The insects mate within a week after becoming adults. A few days after mating, the females lay eggs.
The adults live 5 or 6 weeks.
Not all cicadas pass through all the stages of development. Many eggs do not hatch. Some nymphs never get established on roots, and some die while trying to shed their nymphal skins.
When They Appear
Latitude and elevation produce the conditions that determine the date on which cicadas come out of the ground. In some southern areas the period of emergence begins in the last week of April. In some northern areas it begins in the last week of May. Between these early and late extremes, periods of emergence occur elsewhere. The farther north the cicadas are, the later they emerge.
The fact that periodical cicadas in the North have a 17-year life cycle, and those in the South a 13-year cycle, should not be interpreted to mean that the insect is seen only at 17-year intervals in the North and only at 13-year intervals in the South. The insects emerge somewhere almost every year. The explanation is that there are different broods, which emerge in different years.
Adult several hours after transformation.

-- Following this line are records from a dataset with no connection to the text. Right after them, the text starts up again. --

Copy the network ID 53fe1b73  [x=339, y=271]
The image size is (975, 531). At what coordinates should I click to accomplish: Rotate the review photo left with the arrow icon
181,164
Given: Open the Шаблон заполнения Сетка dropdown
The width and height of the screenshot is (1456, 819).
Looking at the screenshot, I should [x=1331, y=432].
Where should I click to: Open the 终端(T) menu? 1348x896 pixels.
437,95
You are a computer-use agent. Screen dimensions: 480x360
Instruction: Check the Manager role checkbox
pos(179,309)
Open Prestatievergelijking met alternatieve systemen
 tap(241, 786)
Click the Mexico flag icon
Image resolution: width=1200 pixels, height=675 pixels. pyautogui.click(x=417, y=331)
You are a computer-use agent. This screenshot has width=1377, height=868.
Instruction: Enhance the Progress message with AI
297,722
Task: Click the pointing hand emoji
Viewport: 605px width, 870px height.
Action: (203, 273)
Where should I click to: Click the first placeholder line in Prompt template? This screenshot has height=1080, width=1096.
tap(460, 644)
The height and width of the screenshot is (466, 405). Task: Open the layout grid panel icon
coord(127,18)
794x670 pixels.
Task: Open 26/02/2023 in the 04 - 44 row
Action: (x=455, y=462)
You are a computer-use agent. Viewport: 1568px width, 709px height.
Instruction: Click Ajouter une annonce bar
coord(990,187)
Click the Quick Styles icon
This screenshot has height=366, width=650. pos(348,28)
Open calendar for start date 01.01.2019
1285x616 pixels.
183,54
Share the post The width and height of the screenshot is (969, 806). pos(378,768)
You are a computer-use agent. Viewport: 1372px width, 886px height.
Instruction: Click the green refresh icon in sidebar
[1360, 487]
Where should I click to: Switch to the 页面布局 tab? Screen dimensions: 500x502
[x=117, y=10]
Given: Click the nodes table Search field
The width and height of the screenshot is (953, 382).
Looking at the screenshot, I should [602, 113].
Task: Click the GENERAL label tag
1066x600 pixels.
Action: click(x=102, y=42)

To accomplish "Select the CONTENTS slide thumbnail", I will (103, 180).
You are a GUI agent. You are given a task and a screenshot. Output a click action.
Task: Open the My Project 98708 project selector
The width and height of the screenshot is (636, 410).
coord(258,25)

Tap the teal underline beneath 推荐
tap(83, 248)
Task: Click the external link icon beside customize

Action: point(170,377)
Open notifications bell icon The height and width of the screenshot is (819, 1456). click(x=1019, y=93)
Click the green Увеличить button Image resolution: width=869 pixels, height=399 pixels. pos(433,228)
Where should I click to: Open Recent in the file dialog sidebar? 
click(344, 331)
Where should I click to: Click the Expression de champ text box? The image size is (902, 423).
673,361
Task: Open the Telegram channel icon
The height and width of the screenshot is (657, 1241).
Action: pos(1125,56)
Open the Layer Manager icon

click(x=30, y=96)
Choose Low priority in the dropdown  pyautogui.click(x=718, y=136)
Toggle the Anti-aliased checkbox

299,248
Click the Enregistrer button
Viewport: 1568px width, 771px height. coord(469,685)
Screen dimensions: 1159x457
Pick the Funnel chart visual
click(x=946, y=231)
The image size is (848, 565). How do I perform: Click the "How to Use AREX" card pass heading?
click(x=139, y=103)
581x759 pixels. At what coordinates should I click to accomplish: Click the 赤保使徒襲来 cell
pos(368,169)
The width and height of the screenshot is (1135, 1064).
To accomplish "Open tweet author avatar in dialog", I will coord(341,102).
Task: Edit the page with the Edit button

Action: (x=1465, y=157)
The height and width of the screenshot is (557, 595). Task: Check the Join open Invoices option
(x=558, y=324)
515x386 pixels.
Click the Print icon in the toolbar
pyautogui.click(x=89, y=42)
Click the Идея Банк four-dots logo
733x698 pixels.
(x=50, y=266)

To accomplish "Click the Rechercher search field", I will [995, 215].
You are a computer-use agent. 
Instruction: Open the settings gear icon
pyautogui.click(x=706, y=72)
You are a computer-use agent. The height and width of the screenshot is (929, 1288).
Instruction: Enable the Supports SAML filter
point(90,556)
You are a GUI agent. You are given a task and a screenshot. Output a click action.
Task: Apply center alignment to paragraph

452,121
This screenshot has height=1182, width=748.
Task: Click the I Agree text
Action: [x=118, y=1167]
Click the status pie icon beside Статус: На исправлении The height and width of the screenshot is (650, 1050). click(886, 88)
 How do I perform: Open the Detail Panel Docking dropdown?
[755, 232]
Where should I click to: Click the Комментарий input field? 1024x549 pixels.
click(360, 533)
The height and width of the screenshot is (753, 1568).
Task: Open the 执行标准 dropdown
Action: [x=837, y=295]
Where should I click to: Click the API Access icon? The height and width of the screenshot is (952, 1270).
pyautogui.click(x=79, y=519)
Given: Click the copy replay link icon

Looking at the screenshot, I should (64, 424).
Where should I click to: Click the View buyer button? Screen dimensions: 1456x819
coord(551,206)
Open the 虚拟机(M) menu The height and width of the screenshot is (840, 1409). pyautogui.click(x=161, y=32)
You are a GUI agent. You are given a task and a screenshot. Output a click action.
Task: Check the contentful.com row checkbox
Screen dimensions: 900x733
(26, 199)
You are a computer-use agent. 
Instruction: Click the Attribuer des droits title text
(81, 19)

Cicadas of the 17-year race that emerge in any given year comprise a brood, those that emerge the next year comprise another brood, and so on. The same is true of the 13-year race.
While adults of one brood are singing in the trees, other broods, in different stages of development, are in the soilperhaps close by, perhaps hundreds of miles away. They will emerge when they have passed their allotted time in the soil.